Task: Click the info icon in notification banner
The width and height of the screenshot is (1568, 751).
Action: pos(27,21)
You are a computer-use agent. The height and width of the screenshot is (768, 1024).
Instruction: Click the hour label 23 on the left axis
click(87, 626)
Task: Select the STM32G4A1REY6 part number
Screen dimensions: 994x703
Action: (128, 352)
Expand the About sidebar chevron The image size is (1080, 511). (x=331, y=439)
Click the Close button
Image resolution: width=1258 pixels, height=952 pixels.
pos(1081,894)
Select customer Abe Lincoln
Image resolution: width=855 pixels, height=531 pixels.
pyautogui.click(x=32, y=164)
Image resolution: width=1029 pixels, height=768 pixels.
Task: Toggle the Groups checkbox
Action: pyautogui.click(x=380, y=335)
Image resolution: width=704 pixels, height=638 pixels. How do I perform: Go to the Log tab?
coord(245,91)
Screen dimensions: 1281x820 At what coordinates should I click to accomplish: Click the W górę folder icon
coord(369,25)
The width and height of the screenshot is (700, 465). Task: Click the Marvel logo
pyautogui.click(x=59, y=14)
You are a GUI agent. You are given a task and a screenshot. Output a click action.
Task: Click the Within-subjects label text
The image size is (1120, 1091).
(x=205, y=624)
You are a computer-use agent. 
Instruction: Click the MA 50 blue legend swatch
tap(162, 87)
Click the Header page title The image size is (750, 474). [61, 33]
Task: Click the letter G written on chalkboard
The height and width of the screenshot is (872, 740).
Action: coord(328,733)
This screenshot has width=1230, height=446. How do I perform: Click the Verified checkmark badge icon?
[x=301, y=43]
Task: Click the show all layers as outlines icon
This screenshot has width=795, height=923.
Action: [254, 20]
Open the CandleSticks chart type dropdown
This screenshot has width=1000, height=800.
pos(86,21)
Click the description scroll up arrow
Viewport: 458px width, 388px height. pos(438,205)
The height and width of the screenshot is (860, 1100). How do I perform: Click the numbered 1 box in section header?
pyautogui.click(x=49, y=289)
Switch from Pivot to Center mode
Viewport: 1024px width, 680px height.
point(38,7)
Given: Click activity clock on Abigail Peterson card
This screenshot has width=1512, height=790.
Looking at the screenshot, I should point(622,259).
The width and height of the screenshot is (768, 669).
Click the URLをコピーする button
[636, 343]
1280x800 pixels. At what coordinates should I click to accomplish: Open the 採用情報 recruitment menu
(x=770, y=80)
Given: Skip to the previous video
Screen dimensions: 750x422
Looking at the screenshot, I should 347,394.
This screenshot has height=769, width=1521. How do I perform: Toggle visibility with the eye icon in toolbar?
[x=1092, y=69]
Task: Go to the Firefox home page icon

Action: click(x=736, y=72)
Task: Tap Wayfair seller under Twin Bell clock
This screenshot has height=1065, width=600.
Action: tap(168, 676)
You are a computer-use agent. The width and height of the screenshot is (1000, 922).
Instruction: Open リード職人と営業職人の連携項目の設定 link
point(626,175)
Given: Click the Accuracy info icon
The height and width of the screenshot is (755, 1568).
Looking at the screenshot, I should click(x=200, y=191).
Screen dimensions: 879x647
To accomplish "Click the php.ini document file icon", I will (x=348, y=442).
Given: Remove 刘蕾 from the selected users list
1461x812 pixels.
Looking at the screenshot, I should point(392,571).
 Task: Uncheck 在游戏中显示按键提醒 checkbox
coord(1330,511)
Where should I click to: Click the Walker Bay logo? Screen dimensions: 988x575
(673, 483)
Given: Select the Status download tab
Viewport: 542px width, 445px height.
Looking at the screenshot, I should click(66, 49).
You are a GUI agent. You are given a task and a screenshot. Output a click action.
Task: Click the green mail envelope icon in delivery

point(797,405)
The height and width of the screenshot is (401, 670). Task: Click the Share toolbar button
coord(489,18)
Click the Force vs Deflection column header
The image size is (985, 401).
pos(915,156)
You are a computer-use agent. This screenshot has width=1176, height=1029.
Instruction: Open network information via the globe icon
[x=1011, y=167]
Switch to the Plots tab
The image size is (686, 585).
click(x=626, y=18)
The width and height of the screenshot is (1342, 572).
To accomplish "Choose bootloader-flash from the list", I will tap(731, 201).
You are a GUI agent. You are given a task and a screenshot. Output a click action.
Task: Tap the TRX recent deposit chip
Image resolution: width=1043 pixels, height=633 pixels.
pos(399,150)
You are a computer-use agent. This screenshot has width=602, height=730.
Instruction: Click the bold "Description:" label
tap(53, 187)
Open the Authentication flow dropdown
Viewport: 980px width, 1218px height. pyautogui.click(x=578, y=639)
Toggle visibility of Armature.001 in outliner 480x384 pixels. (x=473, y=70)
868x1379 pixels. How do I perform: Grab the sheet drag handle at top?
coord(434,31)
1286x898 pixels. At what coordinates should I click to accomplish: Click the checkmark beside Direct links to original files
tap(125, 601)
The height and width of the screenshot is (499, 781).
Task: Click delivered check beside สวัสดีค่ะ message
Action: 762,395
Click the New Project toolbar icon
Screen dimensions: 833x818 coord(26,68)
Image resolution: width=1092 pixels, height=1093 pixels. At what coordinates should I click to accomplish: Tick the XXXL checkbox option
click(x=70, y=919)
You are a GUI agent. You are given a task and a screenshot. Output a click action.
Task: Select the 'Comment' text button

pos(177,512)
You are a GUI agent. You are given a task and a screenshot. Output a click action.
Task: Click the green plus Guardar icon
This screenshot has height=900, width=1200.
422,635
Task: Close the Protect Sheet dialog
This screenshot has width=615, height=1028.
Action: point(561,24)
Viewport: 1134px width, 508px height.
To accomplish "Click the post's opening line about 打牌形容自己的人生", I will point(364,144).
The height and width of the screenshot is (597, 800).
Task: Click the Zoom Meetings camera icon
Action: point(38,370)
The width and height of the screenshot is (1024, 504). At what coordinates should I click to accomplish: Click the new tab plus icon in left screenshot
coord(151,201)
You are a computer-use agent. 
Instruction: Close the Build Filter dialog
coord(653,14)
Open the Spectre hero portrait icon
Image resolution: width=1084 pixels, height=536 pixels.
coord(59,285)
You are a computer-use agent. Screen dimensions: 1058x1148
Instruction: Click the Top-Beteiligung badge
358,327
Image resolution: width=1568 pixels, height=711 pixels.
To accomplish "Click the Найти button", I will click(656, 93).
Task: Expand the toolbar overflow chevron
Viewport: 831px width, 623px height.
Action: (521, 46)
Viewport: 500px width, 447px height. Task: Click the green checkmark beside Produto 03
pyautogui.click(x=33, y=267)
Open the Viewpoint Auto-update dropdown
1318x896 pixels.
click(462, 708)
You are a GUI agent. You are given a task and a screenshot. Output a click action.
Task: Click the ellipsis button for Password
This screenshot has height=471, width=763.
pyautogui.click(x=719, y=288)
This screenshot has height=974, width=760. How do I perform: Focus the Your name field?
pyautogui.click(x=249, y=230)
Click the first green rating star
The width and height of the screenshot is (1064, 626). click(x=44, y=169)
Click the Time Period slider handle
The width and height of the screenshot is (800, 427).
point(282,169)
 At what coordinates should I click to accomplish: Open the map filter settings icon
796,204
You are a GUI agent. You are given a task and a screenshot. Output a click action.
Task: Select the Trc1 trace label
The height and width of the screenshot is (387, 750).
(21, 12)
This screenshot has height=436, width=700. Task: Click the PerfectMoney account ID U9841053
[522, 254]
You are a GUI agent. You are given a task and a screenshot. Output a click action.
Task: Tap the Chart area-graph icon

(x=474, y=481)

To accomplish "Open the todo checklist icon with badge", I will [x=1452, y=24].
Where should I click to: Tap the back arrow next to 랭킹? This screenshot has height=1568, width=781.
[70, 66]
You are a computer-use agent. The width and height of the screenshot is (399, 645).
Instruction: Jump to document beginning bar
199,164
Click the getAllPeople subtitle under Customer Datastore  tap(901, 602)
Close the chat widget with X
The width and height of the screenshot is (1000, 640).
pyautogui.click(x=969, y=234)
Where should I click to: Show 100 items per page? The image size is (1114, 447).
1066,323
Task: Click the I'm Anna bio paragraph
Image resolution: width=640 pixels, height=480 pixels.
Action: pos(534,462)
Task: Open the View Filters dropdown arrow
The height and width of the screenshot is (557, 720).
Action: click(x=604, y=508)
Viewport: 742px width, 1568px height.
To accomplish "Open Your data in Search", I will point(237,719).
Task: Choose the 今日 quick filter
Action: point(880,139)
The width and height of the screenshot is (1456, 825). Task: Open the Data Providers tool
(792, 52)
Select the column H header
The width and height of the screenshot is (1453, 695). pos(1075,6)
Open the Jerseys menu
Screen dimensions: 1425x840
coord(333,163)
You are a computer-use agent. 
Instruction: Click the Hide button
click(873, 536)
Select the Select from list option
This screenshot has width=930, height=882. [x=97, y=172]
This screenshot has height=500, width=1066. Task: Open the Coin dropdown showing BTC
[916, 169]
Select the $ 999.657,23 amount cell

:::::

▶ Task description:
When the line with "Task: Click the I'm Anna bio paragraph" is reached in the data above, begin copying, and stop after the line with "Viewport: 742px width, 1568px height."; copy each line exactly, both ends included.

▶ Output for this exercise:
Task: Click the I'm Anna bio paragraph
Image resolution: width=640 pixels, height=480 pixels.
Action: pos(534,462)
Task: Open the View Filters dropdown arrow
The height and width of the screenshot is (557, 720).
Action: click(x=604, y=508)
Viewport: 742px width, 1568px height.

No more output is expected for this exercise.